:: TASK TO COMPLETE ::
Please return every line of the records that contains the word "heading".

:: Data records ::
· · · ·

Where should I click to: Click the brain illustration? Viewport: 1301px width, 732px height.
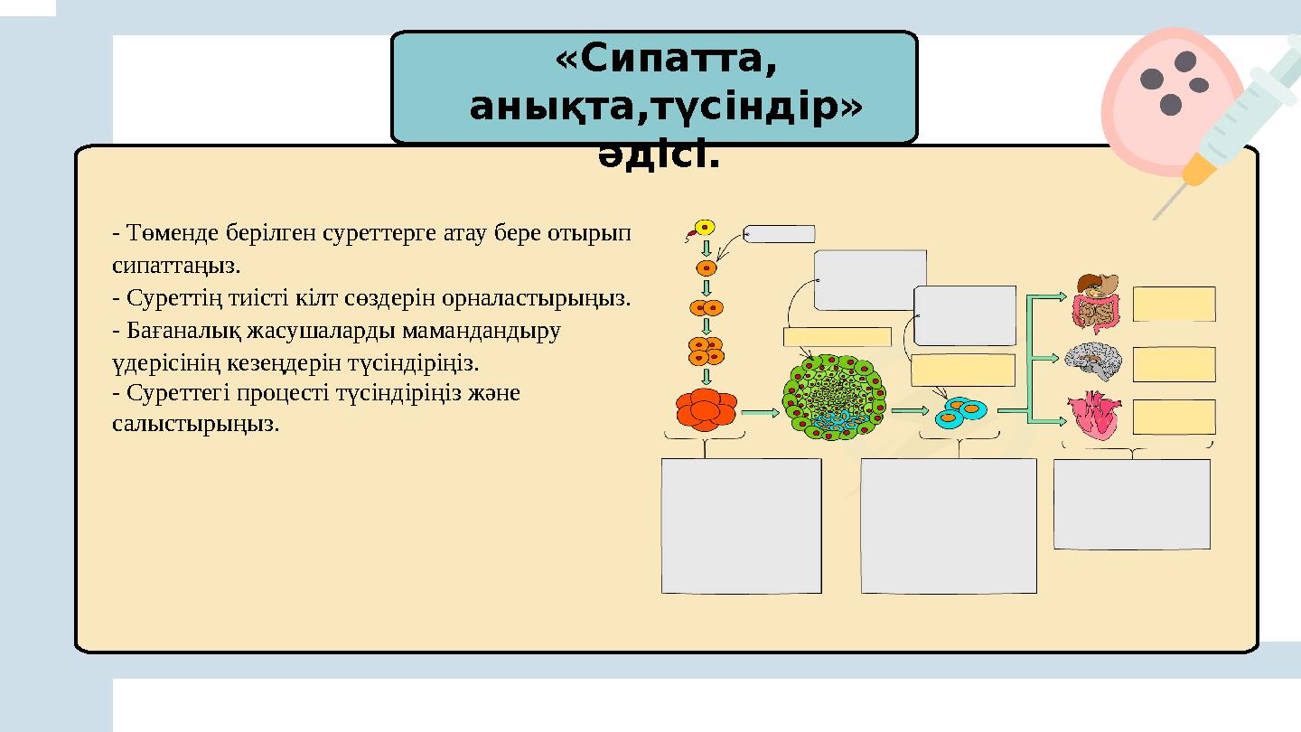tap(1093, 361)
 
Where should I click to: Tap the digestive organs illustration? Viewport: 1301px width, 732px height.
tap(1095, 304)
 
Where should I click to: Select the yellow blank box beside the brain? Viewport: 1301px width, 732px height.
tap(1174, 364)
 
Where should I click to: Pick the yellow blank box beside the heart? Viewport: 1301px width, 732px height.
tap(1174, 417)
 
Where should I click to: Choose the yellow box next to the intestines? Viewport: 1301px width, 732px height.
tap(1174, 304)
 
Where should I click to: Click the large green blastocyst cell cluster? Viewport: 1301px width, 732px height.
tap(834, 398)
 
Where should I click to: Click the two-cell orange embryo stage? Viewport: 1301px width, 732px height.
tap(707, 307)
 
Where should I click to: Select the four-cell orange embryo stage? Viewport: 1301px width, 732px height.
tap(707, 351)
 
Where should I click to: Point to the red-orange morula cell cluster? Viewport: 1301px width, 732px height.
tap(707, 409)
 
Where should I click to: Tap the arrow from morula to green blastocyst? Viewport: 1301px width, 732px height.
tap(761, 413)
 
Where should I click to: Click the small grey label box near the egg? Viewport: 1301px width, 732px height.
tap(780, 234)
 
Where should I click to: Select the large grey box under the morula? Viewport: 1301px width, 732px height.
tap(741, 525)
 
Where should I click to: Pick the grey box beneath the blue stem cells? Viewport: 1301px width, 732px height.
tap(949, 525)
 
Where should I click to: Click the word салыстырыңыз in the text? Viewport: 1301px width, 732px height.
tap(196, 424)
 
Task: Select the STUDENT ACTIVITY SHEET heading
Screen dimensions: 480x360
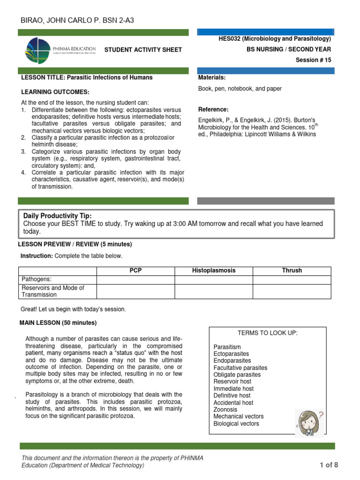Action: click(142, 50)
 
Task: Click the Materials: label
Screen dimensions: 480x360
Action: click(212, 77)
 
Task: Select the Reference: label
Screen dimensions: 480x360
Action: click(213, 109)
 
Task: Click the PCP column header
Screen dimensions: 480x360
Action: click(135, 270)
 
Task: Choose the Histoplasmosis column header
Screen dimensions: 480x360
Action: click(214, 270)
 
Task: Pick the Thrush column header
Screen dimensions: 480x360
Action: click(292, 270)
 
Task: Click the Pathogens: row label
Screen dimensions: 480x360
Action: click(37, 279)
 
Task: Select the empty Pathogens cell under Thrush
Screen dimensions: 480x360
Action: click(292, 279)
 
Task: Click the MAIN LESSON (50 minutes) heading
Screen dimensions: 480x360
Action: click(58, 323)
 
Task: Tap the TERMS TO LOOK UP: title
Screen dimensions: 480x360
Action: click(268, 333)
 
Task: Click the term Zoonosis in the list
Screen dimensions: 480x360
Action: click(225, 409)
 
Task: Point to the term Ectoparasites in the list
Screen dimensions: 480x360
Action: click(232, 354)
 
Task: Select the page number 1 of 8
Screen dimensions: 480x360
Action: click(329, 465)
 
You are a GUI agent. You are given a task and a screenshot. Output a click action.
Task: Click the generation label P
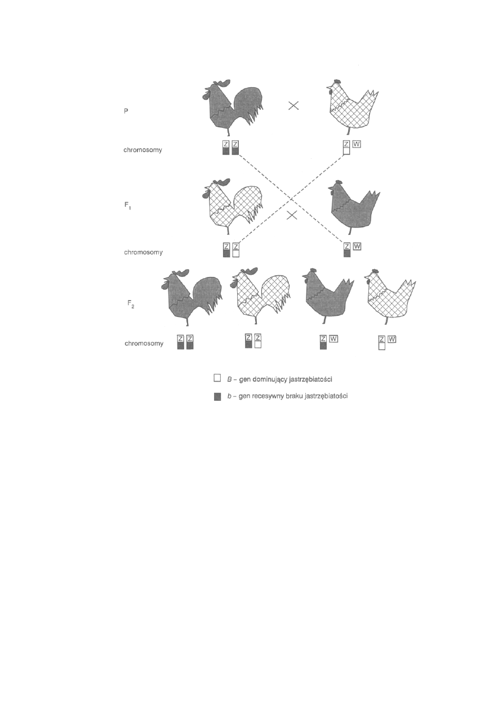[126, 111]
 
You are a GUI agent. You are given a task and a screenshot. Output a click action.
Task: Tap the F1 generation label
[127, 206]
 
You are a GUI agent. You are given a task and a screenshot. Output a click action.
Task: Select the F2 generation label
[131, 304]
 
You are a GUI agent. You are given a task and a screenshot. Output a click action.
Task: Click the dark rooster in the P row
[232, 106]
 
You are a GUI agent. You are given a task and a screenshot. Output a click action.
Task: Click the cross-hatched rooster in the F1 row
[232, 206]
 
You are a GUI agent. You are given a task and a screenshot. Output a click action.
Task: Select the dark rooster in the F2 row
[192, 297]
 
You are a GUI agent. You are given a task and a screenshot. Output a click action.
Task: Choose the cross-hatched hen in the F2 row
[389, 297]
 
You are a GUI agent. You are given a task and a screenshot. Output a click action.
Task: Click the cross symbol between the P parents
[293, 105]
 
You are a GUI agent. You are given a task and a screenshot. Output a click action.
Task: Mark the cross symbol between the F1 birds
[292, 216]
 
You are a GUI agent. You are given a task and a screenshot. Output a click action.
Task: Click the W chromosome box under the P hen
[357, 144]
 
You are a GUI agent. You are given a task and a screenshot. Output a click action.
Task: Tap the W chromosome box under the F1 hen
[357, 246]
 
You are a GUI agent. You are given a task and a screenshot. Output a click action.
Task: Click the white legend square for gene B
[217, 378]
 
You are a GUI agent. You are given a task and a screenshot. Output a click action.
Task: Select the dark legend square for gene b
[217, 396]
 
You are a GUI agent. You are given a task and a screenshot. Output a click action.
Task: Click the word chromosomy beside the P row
[143, 150]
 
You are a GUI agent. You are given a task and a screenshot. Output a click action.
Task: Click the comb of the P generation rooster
[222, 83]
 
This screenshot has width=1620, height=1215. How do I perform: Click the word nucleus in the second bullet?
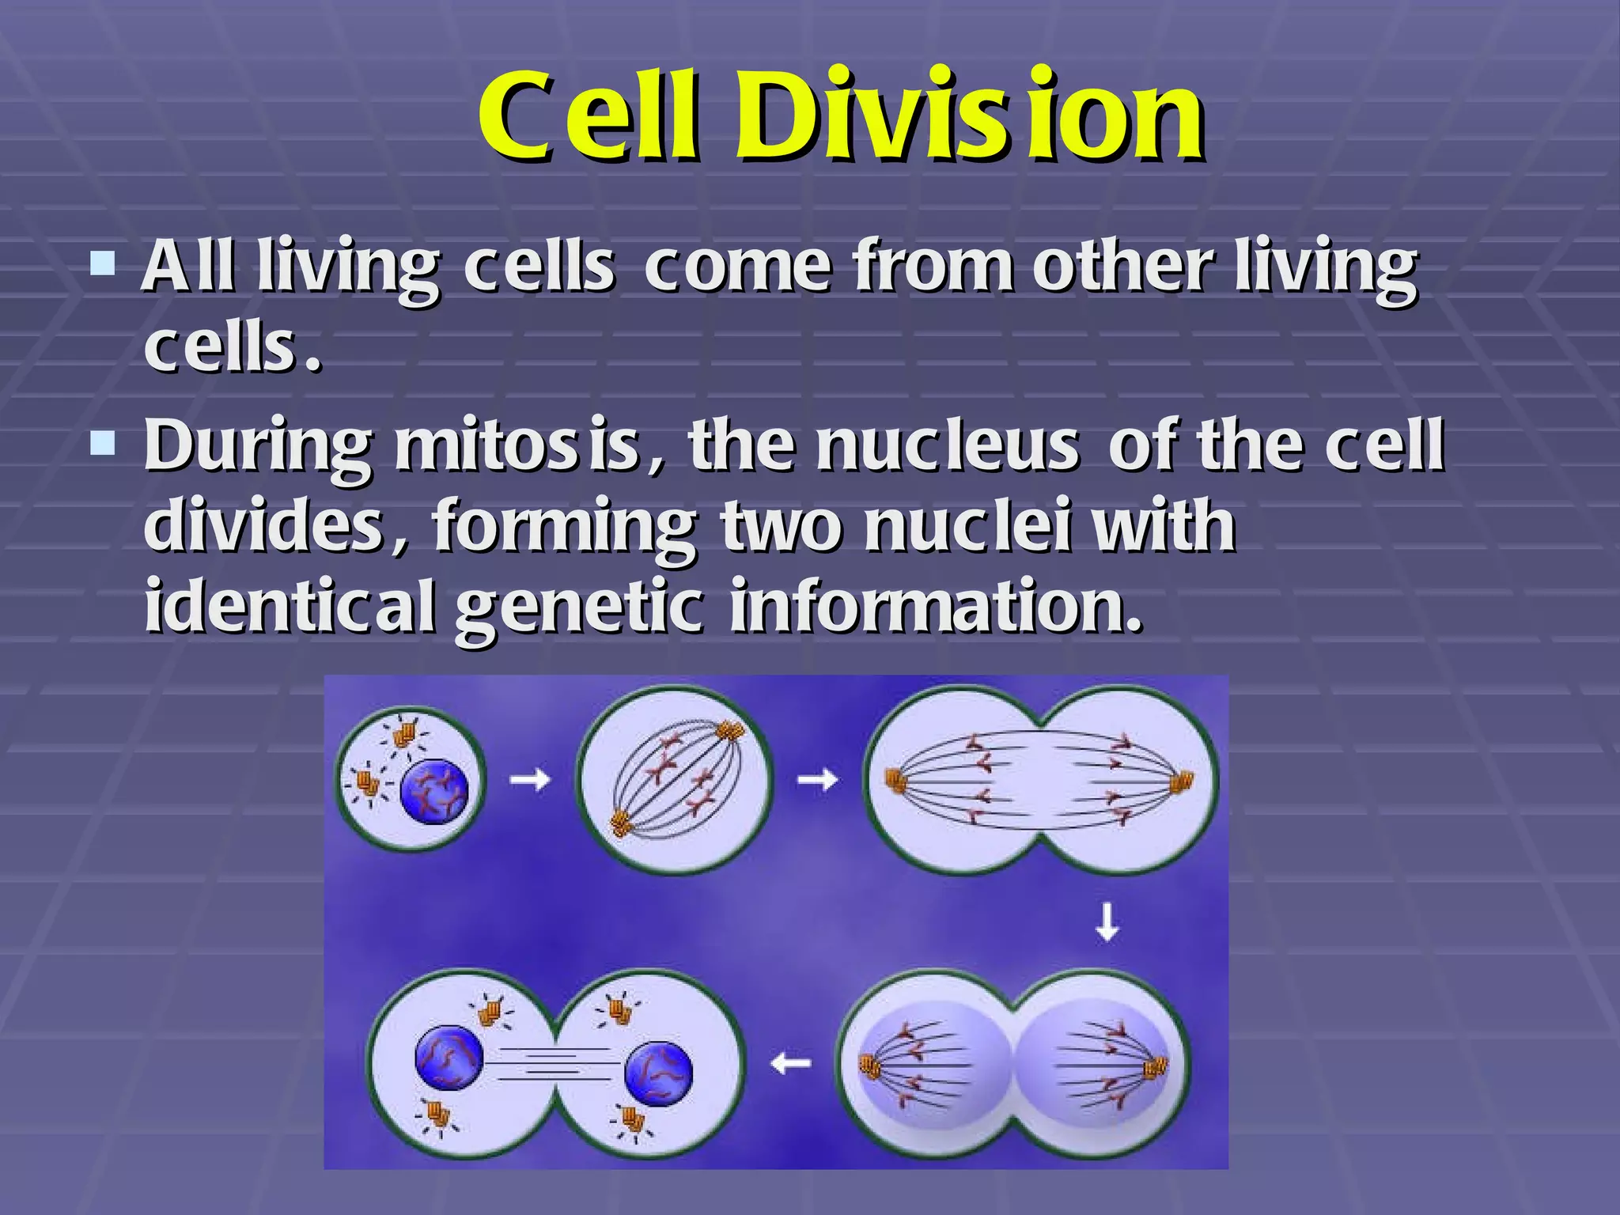(x=948, y=446)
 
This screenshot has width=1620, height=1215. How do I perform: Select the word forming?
(x=565, y=528)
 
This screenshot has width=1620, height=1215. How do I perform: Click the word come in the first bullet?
(x=737, y=267)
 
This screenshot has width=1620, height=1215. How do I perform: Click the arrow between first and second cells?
(x=529, y=781)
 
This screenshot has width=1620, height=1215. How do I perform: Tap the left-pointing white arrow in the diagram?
(x=791, y=1063)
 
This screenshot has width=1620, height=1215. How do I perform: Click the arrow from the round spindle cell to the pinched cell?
(x=817, y=781)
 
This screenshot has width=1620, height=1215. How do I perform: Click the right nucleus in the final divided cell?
(x=658, y=1073)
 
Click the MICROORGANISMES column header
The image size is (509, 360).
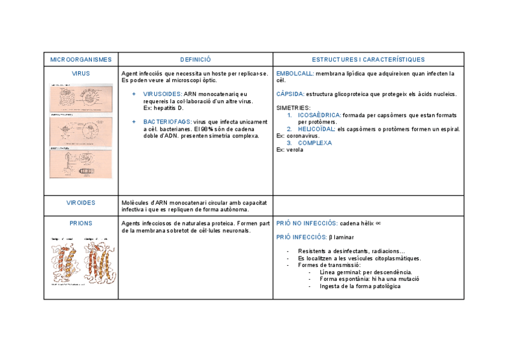coord(81,59)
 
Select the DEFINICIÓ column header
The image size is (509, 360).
coord(196,59)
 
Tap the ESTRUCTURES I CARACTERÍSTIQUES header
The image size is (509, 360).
coord(368,59)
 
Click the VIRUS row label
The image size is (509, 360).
coord(81,74)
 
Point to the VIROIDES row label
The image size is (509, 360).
coord(81,203)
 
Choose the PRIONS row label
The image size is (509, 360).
coord(81,223)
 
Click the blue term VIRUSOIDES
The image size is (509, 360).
coord(163,94)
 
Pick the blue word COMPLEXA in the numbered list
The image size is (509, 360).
coord(315,143)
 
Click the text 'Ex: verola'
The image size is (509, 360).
coord(290,150)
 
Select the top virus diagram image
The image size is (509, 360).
coord(80,97)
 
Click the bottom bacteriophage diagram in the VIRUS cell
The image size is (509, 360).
coord(80,163)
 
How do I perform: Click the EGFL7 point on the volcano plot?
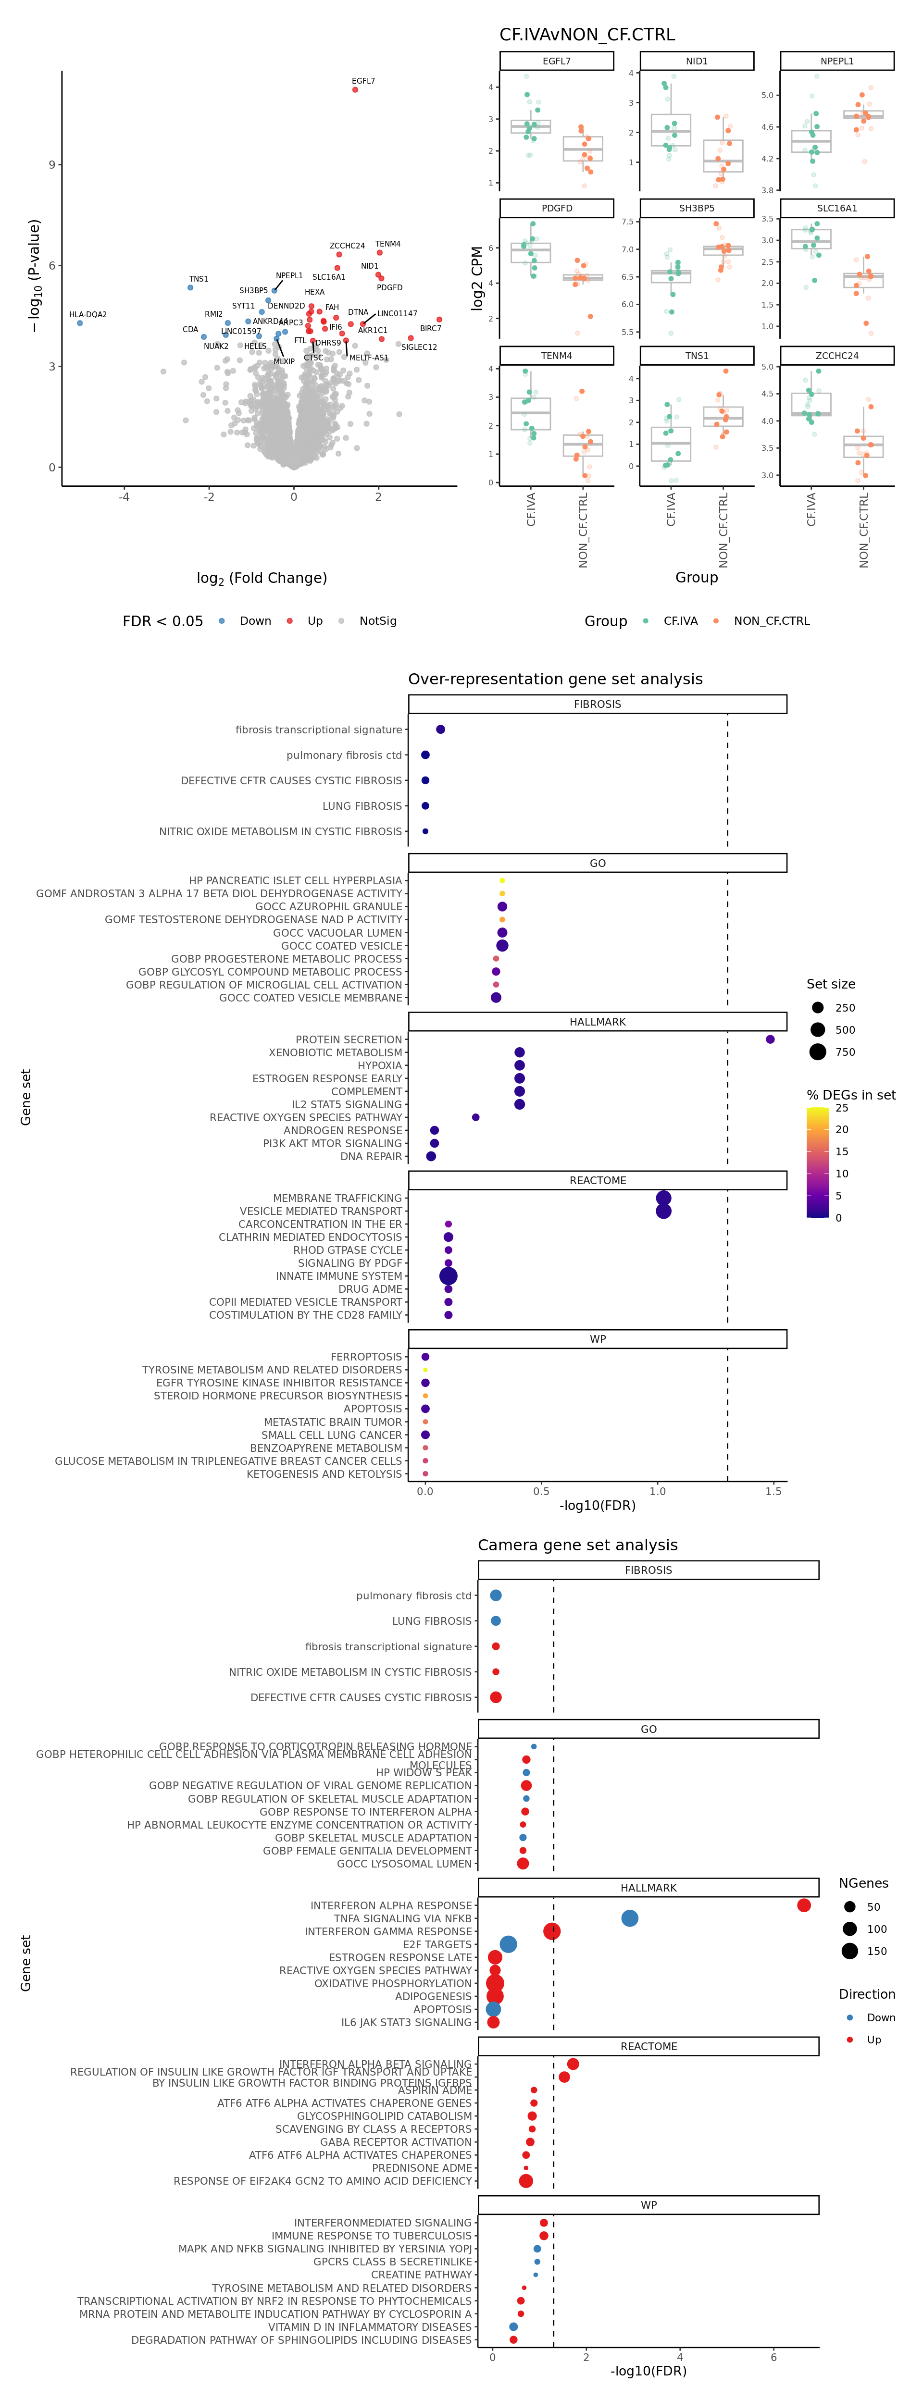click(355, 89)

· · · ·

:: OUTPUT OF THE EXERCISE ::
Task: Select the STUDENT ACTIVITY SHEET heading
Task: Click the MAIN LESSON (50 minutes) heading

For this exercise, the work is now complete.